Petrol production capacity in this region will jump nearly 20 percent to 5.2 million bpd in 2010, compared to last year. During the period demand will rise 10 percent to 4.7m b/d. Globally, some 7.354m b/d of secondary unit capacity-producing higher-value products such as petrol, diesel, jet fuel and naphtha — will come online from this year until 2013, the International Energy Agency (IEA) said.
The oversupply and shrinking margins have forced refiners worldwide to reduce output, the latest being in Asia, with some plants in Singapore, South Korea and Thailand trimming crude runs.
Older plants in Europe and Japan could shut for good, if they fail to vie against sophisticated facilities in the Middle East and India, where Reliance Industries’ new 580,000 b/d refinery will produce 8-10 million tonnes of petrol a year from early 2009.
Japan and Europe might each see some 0.5m b/d of capacity shut in coming years, Mukherji said. Petrol margins measured against Brent crude — known in the industry as crack spreads — were around minus $0.50-$1 in the past week, and have sunk to as low as minus $4 a barrel in the last one month. This is in stark contrast to premiums of more than $10 seen two months ago. “I expect overall margins to come down in the next couple of years and that’s really the result of the supply capacity coming on,” said Victor Shum, analyst at Purvin and Gertz in Singapore.
“Not just grassroots but also conversion projects that will increase supplies of light products.” The petrol crack spread could have fallen further if not for resilient demand in Indonesia and Vietnam, Asia’s top petrol importers, traders said. But even Vietnam’s petrol imports could be reduced, with the planned start-up of its first 140,000-b/d refinery in Dung Quat next February and the 200,000-b/d Nghi Son plant by 2013.
OUTPACING DEMAND
Higher global production is exacerbated by declining petrol imports into the United States, where demand was hit by recent surges in prices and a weakening economy, dampening shipments from Europe, which supplied 500,000-600,000 b/d last year.
Petrol exports to the world’s number one consumer last year from South Korea, Singapore and Japan of 24,000-27,000 b/d (1.04-1.17m), have slowed to a trickle this year. Exports only picked up recently as the summer driving season comes to an end, with shipments of up to 90,000 tonnes to the US West Coast.
“I see US petrol demand getting even weaker,” said Jim Ritterbusch, president of US-based Ritterbusch & Associates, who sees a 3 percent fall in on-year demand.
“We have seen some price decline at the retail level lately, however I don’t think it’s going to be enough to reverse the conservation trend we have seen this year.”

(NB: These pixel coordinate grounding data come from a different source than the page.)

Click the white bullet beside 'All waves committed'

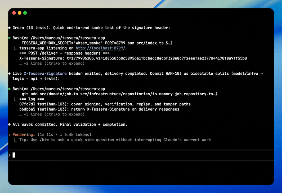click(9, 124)
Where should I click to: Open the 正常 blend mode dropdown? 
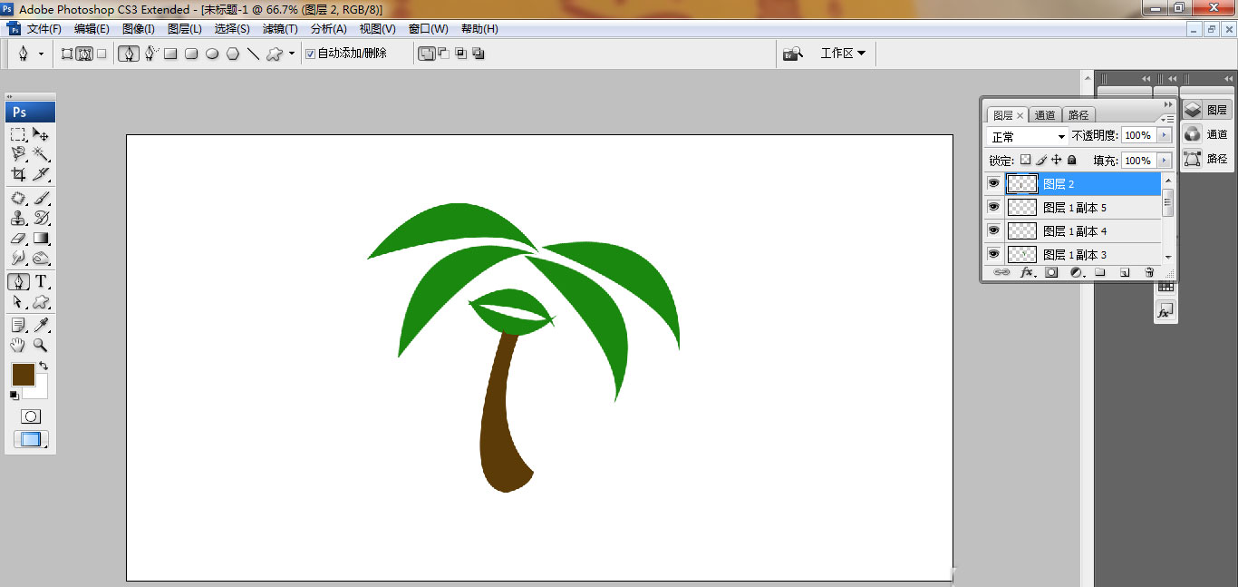(x=1027, y=136)
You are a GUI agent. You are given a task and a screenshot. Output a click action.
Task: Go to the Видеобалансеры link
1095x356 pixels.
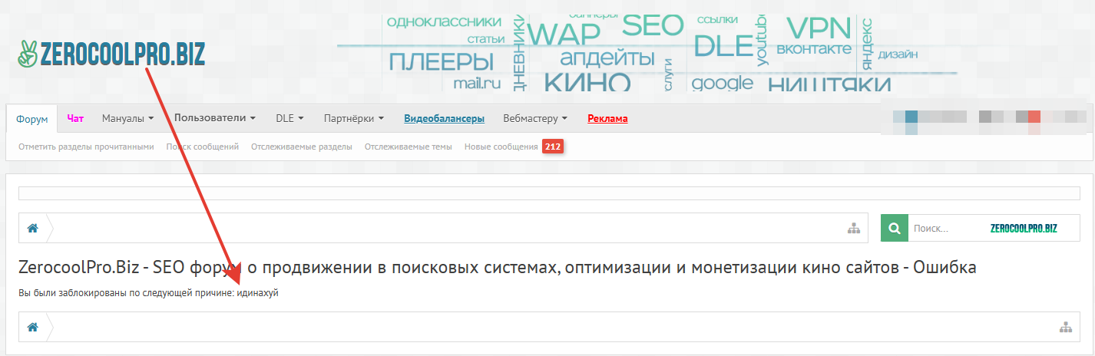[444, 119]
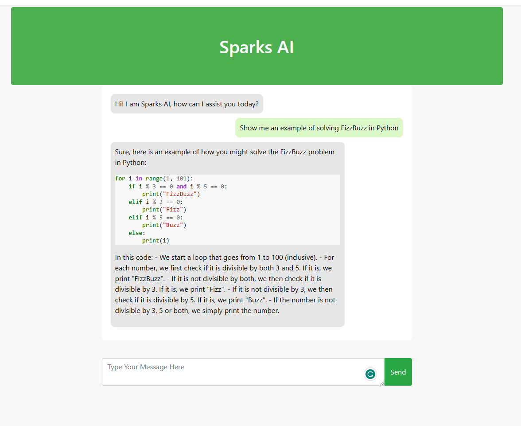The width and height of the screenshot is (521, 426).
Task: Open the Grammarly icon in the message box
Action: tap(370, 374)
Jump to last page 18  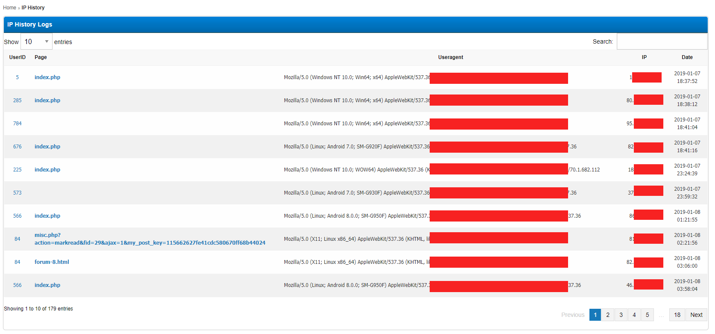(677, 315)
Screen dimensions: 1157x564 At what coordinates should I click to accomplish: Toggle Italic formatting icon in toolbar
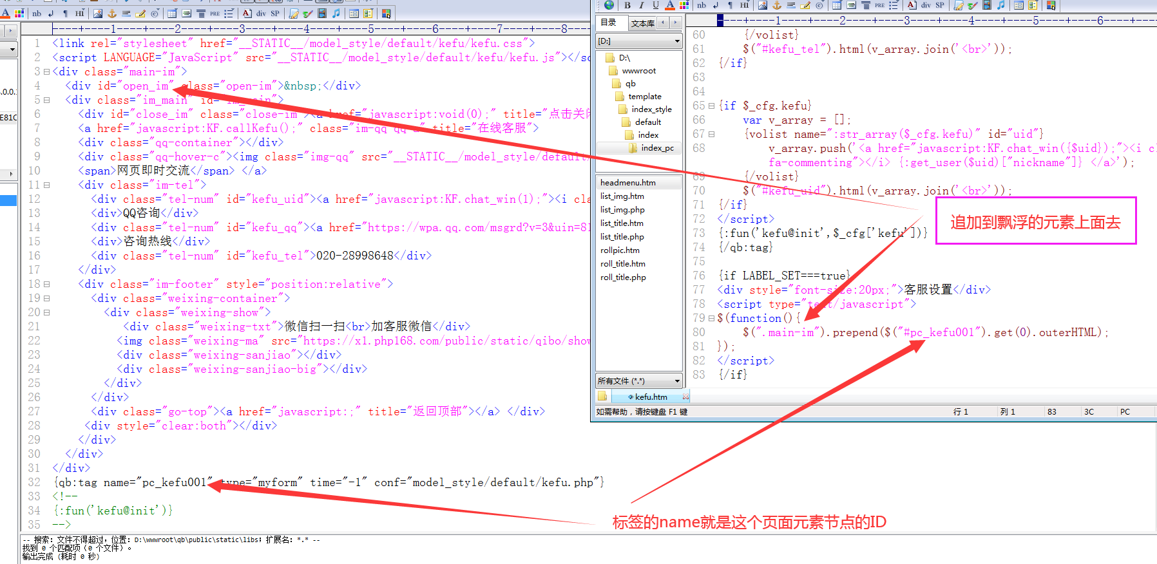(x=641, y=5)
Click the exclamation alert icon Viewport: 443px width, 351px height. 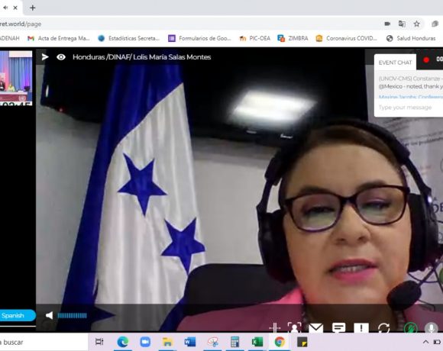coord(361,328)
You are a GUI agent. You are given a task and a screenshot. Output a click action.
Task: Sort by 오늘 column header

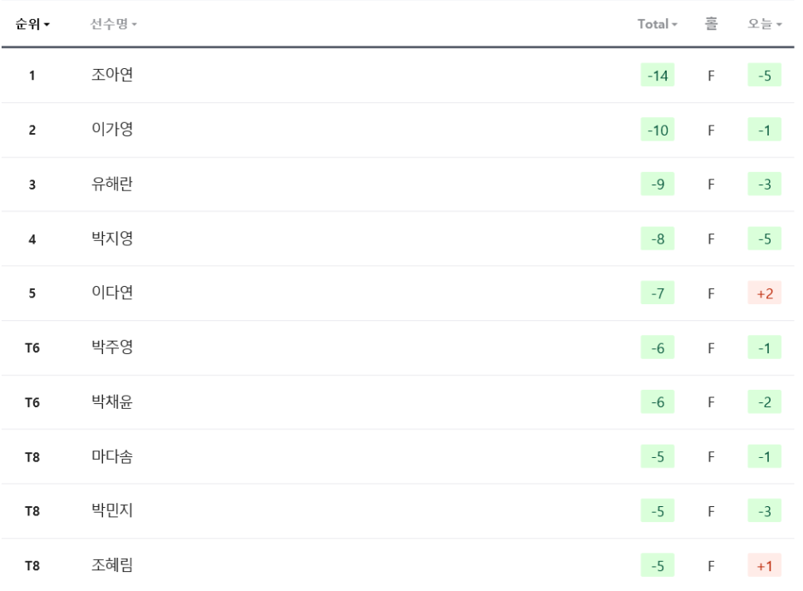764,24
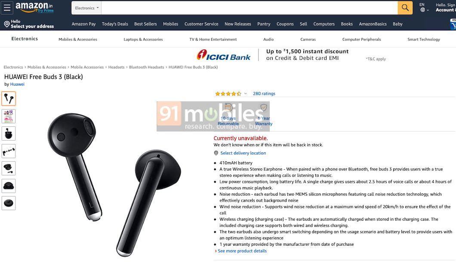Click the 1 Year Warranty shield icon

264,108
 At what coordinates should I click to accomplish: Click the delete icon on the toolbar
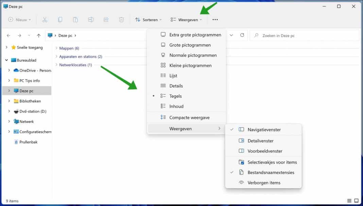(x=121, y=20)
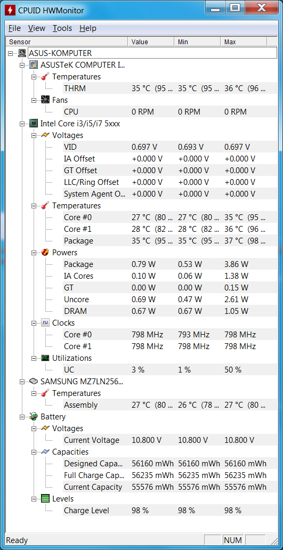Screen dimensions: 283x550
Task: Click the Clocks waveform icon
Action: click(x=45, y=323)

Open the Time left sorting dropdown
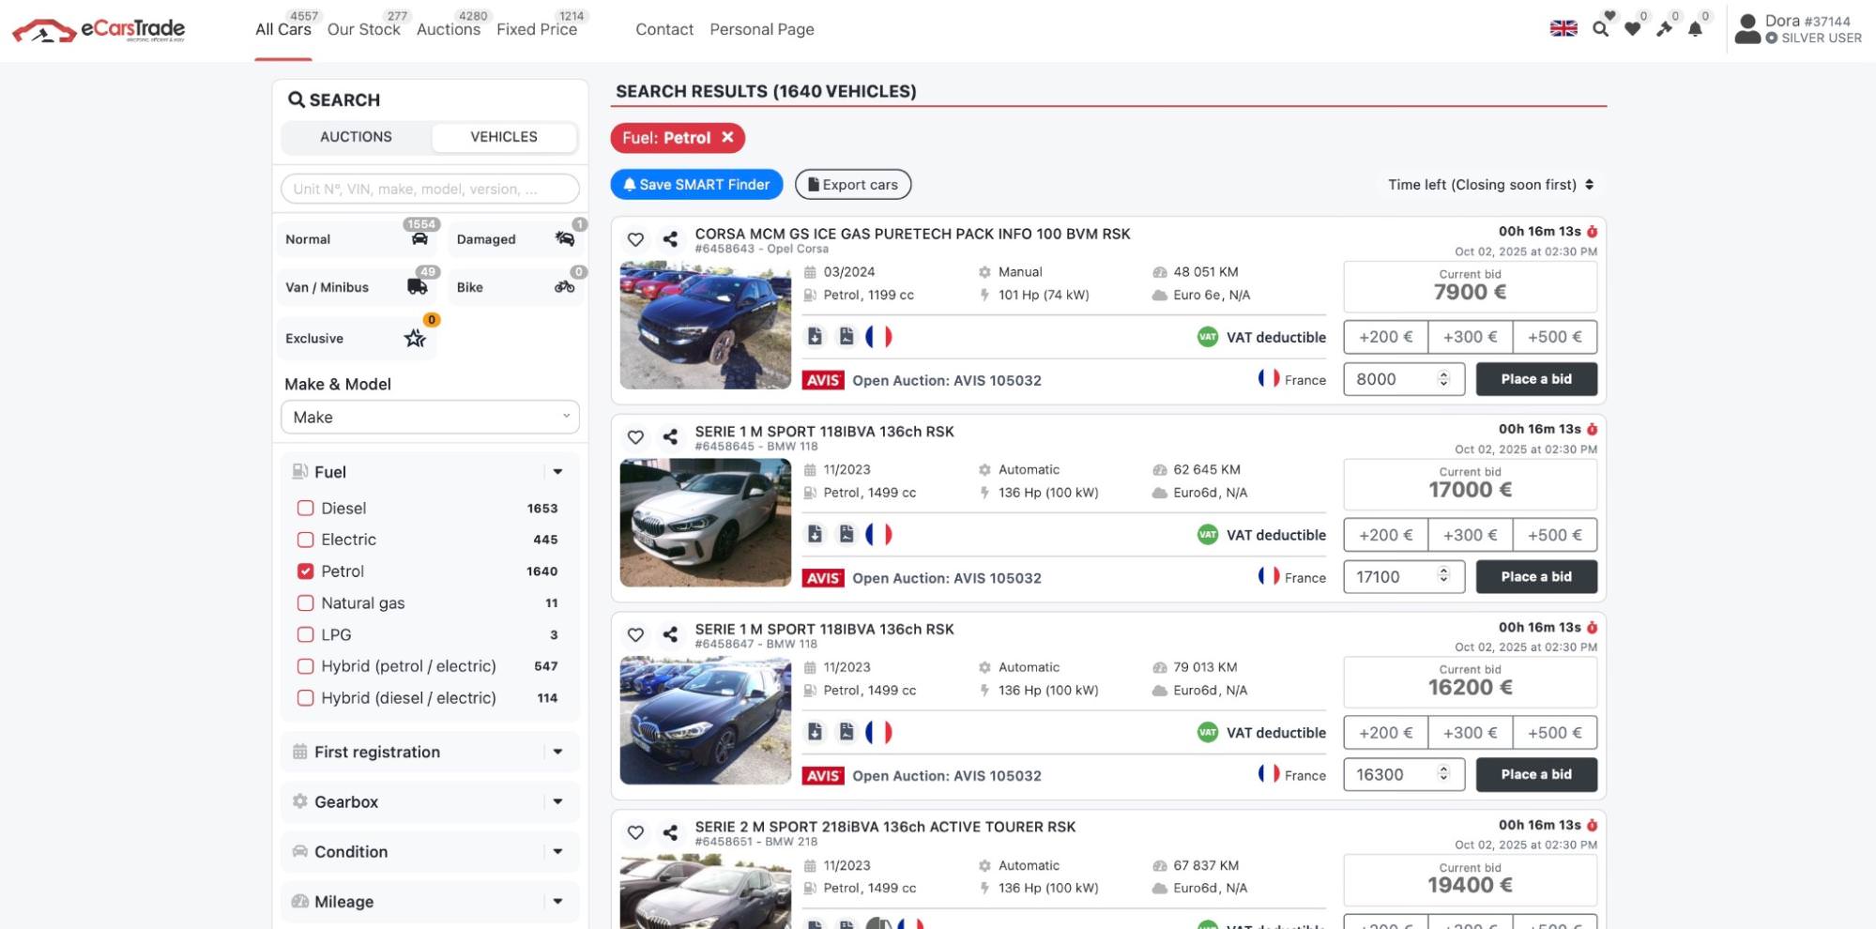pos(1490,185)
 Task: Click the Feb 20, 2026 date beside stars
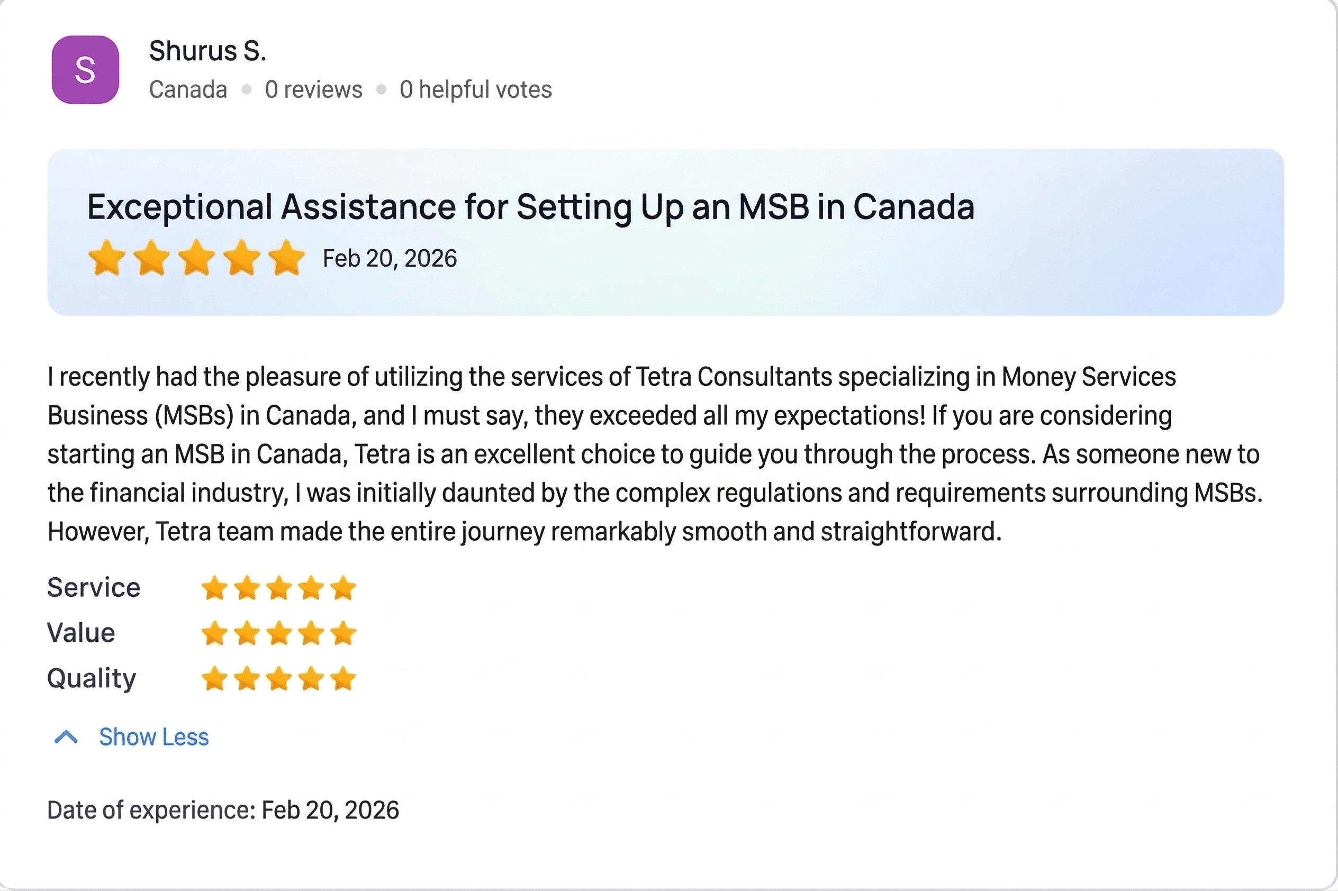pos(389,259)
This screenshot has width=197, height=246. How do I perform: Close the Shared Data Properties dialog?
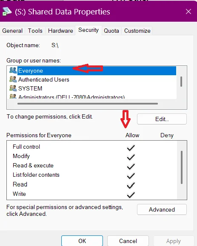pos(188,11)
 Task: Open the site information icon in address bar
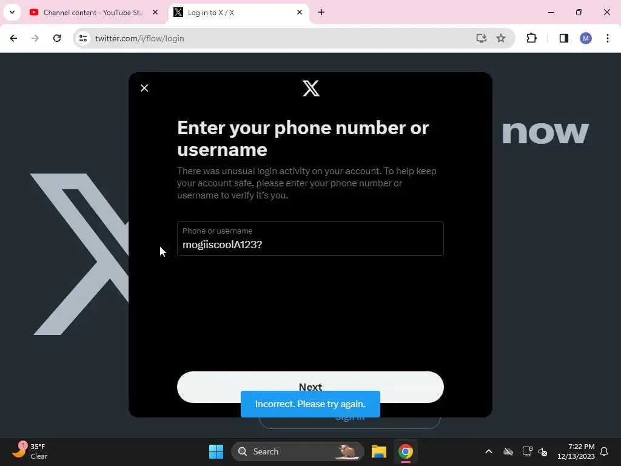(83, 38)
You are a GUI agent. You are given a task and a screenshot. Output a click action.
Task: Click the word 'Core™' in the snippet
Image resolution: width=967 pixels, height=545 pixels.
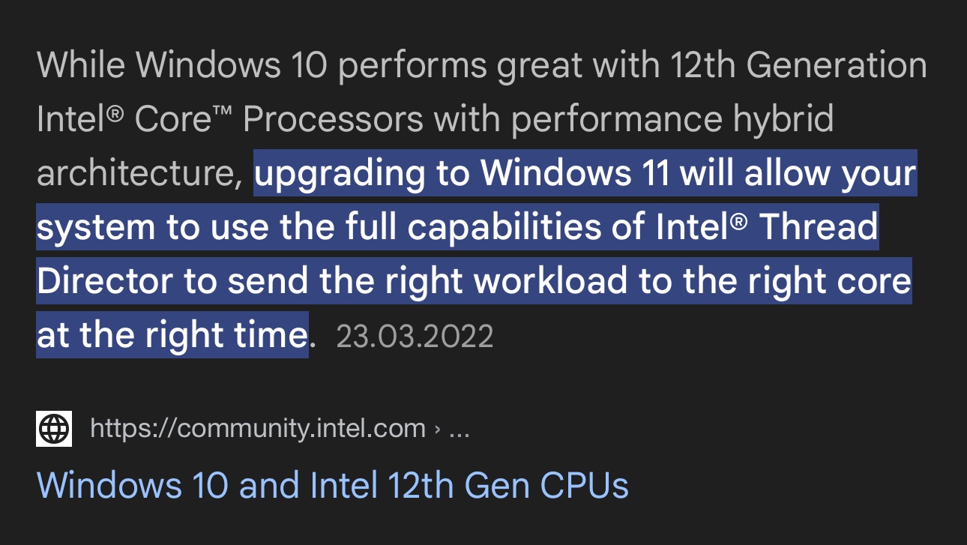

The lower consumption will be worsened by increased ethanol blending, set to bring US petrol deficit to 772,000 b/d in 2010, down almost a third versus 2007, Purvin & Gertz data show. “US petrol demand growth will significantly affect the decision making among Asian refiners as that’s the natural home for exports. They will have to very closely watch what is happening to the ethanol situation,” Mukherji said.
PRODUCTION CUTS
But the Middle East, especially Iran and Saudi Arabia, needs to plug its petrol deficit, at 130,000-140,000 b/d in 2007, offering short-term relief to sellers, Mukherji said.
However, the shortfall will shrink to 30,000-40,000 b/d in two years and the Middle East will have a surplus of 200,000 b/d by 2012-2013, he added. China, which became a net petrol importer for the first time in May, is unlikely to remain a sales outlet, given its string of new refineries and upgrade plans, unless the projects are delayed by shortages of raw materials such as steel.
“If China’s petrol demand continues unabated and the refinery projects get delayed, then the imports by China will increase,” said Purvin & Gertz’s Shum. Producers must bite the bullet to rescue prices. “We have suppliers looking for markets and having a hard time finding them. What that means is that refiners will have to cut back on operating rates to reduce supplies,” said Shum.
Before the cuts in Asia, US refiners have reduced crude runs to 87-88 percent from the usual 93 percent this time of year, Ritterbusch said. “Refineries will feel the pressure between 2011 and 2013, and we may see a series of consolidation activities and possibly closures happening in Japan, Europe, in some other parts of Asia and even the United States,” Mukherji said.